Cette modification n’a pas pour effet de changer l’interdit pénal, qui est très clairement posé par le délit d’atteinte sexuelle sur mineur. L’article 227–25 du code pénal prévoit déjà que toute relation sexuelle avec un enfant de quinze ans est interdite, au risque de poursuites pénales. C’est donc déjà inscrit dans la loi. Ce que fait l’article 3 de notre proposition de loi, c’est qu’il facilite la qualification criminelle de viol, en permettant de mobiliser plus facilement l’élément de contrainte, élément constitutif de l’infraction de viol. La charge de la preuve serait ainsi inversée et reposerait désormais sur l’adulte mis en cause, puisque la contrainte morale et, donc, la qualification criminelle de viol seraient présumées.
Par ailleurs, l’article 5 de la proposition de loi tend à aggraver les peines encourues pour le délit d’atteinte sexuelle sur mineur de quinze ans.
Je le rappelle, le code pénal réprime tout acte de nature sexuelle commis par un majeur à l’encontre d’un mineur, au motif qu’un mineur de moins de quinze ans est incapable d’y consentir librement. Actuellement, le délit d’« atteinte sexuelle sur mineur de quinze ans » est puni de cinq ans de prison et de 75 000 euros d’amende. Par rapport aux autres infractions comparables dans les autres pays de l’Union européenne, les peines encourues en France peuvent sans doute apparaître comme moins élevées, même si la France distingue les « viols sur mineurs de quinze ans » des « atteintes sexuelles sur mineurs de quinze ans ». L’article 5 de la proposition de loi vise à modifier l’article 227–25 du code pénal, pour porter les peines encourues de cinq à sept ans d’emprisonnement et de 75 000 à 100 000 euros d’amende.

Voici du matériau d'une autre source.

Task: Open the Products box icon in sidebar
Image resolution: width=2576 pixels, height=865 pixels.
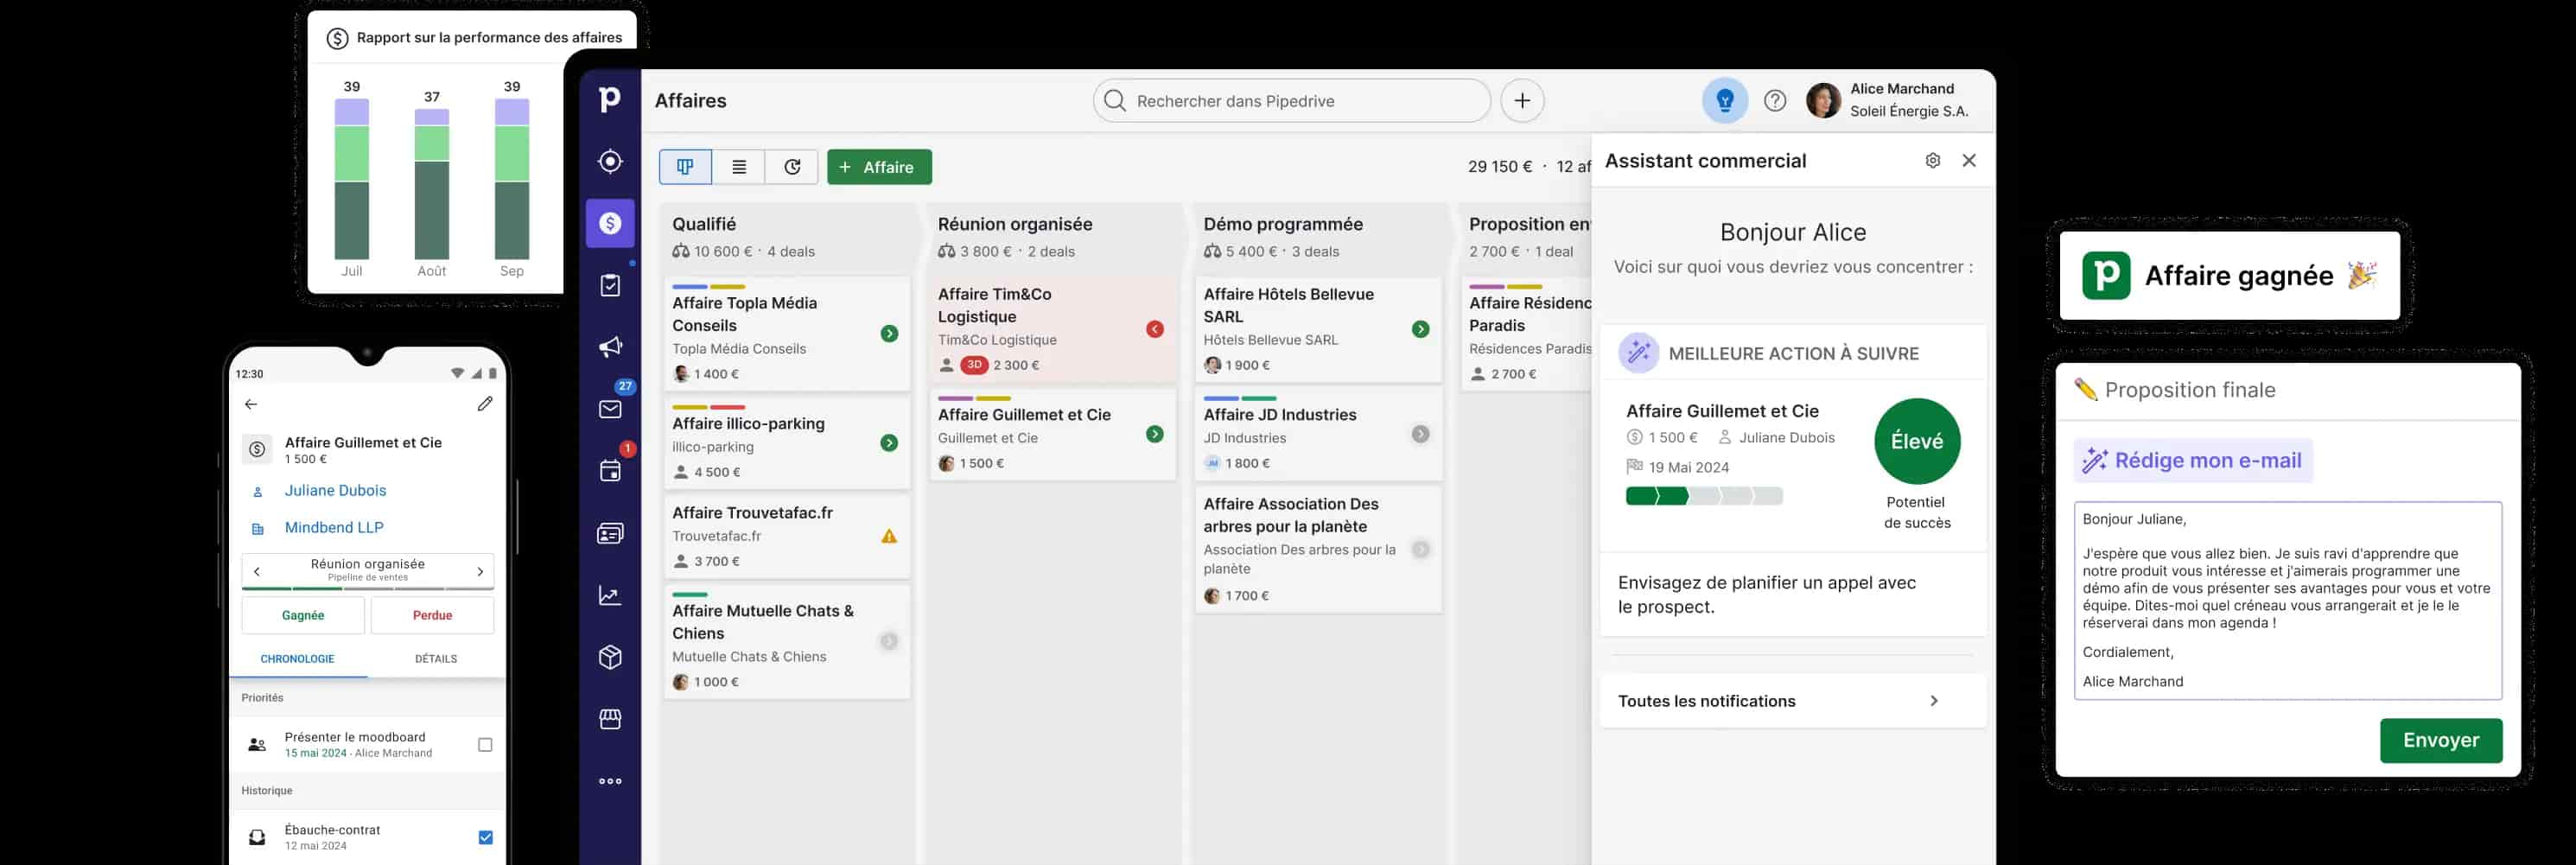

Ce que je vous propose d’adopter, mes chers collègues, c’est un texte innovant, qui vise à changer les représentations sociales, les mentalités. Ce que je vous propose d’adopter, c’est un texte qui met le mineur victime au cœur de nos préoccupations. Tout ce que nous avons lu, tout ce que nous avons vu, tout ce que nous avons entendu nous ont profondément marqués. Au fond, compte tenu de toutes ces atrocités, de ce qui fait le plus noir chez l’homme, le plus glauque, le plus cauchemardesque, le but ultime de toutes nos propositions est de protéger nos enfants, et ce le plus largement. Ce que je vous propose peut-être tout simplement, c’est de faire un peu de lumière avec du noir.